■ What this task involves ■
The complete set of records below must be repeated precisely as given.
__________________________________________________
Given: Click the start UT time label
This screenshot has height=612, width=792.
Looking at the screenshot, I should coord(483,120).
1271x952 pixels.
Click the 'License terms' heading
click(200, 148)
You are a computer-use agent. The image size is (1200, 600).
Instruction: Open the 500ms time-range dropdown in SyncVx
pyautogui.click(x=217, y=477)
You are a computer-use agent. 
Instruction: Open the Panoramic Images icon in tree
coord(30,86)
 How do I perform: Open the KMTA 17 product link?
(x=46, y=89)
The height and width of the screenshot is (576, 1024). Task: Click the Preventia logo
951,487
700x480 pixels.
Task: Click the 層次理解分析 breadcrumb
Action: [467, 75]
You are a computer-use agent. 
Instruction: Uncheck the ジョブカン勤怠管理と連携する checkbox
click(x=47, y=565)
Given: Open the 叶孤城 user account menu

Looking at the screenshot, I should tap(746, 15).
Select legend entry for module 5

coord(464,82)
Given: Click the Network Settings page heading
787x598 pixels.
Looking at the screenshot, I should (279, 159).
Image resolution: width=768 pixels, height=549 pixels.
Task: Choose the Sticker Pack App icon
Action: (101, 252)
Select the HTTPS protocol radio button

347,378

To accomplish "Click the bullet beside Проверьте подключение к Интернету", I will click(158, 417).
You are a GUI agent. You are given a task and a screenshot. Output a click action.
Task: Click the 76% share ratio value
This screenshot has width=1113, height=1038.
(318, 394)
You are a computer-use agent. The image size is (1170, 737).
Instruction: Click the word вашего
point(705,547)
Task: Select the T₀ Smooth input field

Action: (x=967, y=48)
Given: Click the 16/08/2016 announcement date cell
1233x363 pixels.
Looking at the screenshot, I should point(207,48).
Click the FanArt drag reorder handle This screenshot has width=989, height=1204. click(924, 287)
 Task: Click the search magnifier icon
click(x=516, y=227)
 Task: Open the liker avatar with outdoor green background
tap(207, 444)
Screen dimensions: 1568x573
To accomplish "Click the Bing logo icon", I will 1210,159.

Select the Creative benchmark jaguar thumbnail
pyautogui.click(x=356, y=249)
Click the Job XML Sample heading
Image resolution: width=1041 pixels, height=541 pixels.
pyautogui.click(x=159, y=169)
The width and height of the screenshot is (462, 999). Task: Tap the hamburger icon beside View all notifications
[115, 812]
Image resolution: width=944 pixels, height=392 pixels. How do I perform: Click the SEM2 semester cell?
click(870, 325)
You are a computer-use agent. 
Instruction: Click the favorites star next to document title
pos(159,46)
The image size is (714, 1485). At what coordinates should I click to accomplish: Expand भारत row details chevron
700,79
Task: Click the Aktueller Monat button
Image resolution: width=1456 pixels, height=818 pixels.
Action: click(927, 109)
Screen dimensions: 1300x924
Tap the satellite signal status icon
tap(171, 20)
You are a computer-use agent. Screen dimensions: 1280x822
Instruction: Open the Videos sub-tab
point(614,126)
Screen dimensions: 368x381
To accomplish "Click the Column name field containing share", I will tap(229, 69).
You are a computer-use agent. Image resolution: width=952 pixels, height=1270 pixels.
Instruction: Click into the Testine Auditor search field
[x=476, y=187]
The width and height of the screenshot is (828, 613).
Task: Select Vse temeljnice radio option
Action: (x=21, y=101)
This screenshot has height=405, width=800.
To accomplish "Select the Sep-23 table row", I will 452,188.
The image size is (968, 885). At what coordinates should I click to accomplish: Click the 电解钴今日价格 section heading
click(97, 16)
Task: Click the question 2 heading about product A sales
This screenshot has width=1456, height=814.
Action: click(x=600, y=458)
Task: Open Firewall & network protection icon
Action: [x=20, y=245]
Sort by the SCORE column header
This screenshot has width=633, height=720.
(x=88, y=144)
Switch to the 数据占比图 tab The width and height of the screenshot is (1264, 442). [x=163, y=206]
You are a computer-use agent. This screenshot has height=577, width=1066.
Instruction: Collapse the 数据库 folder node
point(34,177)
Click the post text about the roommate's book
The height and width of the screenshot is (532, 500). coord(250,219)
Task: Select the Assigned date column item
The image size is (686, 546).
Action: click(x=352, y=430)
__________________________________________________
■ Answer to the exercise ■
Given: Click the start UT time label
This screenshot has height=612, width=792.
Looking at the screenshot, I should coord(483,120).
1271x952 pixels.
Click the 'License terms' heading
click(200, 148)
You are a computer-use agent. The image size is (1200, 600).
Instruction: Open the 500ms time-range dropdown in SyncVx
pyautogui.click(x=217, y=477)
You are a computer-use agent. 
Instruction: Open the Panoramic Images icon in tree
coord(30,86)
 How do I perform: Open the KMTA 17 product link?
(x=46, y=89)
The height and width of the screenshot is (576, 1024). Task: Click the Preventia logo
951,487
700x480 pixels.
Task: Click the 層次理解分析 breadcrumb
Action: [467, 75]
You are a computer-use agent. 
Instruction: Uncheck the ジョブカン勤怠管理と連携する checkbox
click(x=47, y=565)
Given: Open the 叶孤城 user account menu

Looking at the screenshot, I should tap(746, 15).
Select legend entry for module 5

coord(464,82)
Given: Click the Network Settings page heading
787x598 pixels.
Looking at the screenshot, I should (279, 159).
Image resolution: width=768 pixels, height=549 pixels.
Task: Choose the Sticker Pack App icon
Action: (101, 252)
Select the HTTPS protocol radio button

347,378

To accomplish "Click the bullet beside Проверьте подключение к Интернету", I will click(158, 417).
You are a GUI agent. You are given a task and a screenshot. Output a click action.
Task: Click the 76% share ratio value
This screenshot has width=1113, height=1038.
(318, 394)
You are a computer-use agent. The image size is (1170, 737).
Instruction: Click the word вашего
point(705,547)
Task: Select the T₀ Smooth input field

Action: (x=967, y=48)
Given: Click the 16/08/2016 announcement date cell
1233x363 pixels.
Looking at the screenshot, I should point(207,48).
Click the FanArt drag reorder handle This screenshot has width=989, height=1204. click(924, 287)
 Task: Click the search magnifier icon
click(x=516, y=227)
 Task: Open the liker avatar with outdoor green background
tap(207, 444)
Screen dimensions: 1568x573
To accomplish "Click the Bing logo icon", I will 1210,159.

Select the Creative benchmark jaguar thumbnail
pyautogui.click(x=356, y=249)
Click the Job XML Sample heading
Image resolution: width=1041 pixels, height=541 pixels.
pyautogui.click(x=159, y=169)
The width and height of the screenshot is (462, 999). Task: Tap the hamburger icon beside View all notifications
[115, 812]
Image resolution: width=944 pixels, height=392 pixels. How do I perform: Click the SEM2 semester cell?
click(870, 325)
You are a computer-use agent. 
Instruction: Click the favorites star next to document title
pos(159,46)
The image size is (714, 1485). At what coordinates should I click to accomplish: Expand भारत row details chevron
700,79
Task: Click the Aktueller Monat button
Image resolution: width=1456 pixels, height=818 pixels.
Action: click(927, 109)
Screen dimensions: 1300x924
Tap the satellite signal status icon
tap(171, 20)
You are a computer-use agent. Screen dimensions: 1280x822
Instruction: Open the Videos sub-tab
point(614,126)
Screen dimensions: 368x381
To accomplish "Click the Column name field containing share", I will tap(229, 69).
You are a computer-use agent. Image resolution: width=952 pixels, height=1270 pixels.
Instruction: Click into the Testine Auditor search field
[x=476, y=187]
The width and height of the screenshot is (828, 613).
Task: Select Vse temeljnice radio option
Action: (x=21, y=101)
This screenshot has height=405, width=800.
To accomplish "Select the Sep-23 table row", I will 452,188.
The image size is (968, 885). At what coordinates should I click to accomplish: Click the 电解钴今日价格 section heading
click(97, 16)
Task: Click the question 2 heading about product A sales
This screenshot has width=1456, height=814.
Action: click(x=600, y=458)
Task: Open Firewall & network protection icon
Action: [x=20, y=245]
Sort by the SCORE column header
This screenshot has width=633, height=720.
(x=88, y=144)
Switch to the 数据占比图 tab The width and height of the screenshot is (1264, 442). [x=163, y=206]
You are a computer-use agent. This screenshot has height=577, width=1066.
Instruction: Collapse the 数据库 folder node
point(34,177)
Click the post text about the roommate's book
The height and width of the screenshot is (532, 500). coord(250,219)
Task: Select the Assigned date column item
The image size is (686, 546).
Action: click(x=352, y=430)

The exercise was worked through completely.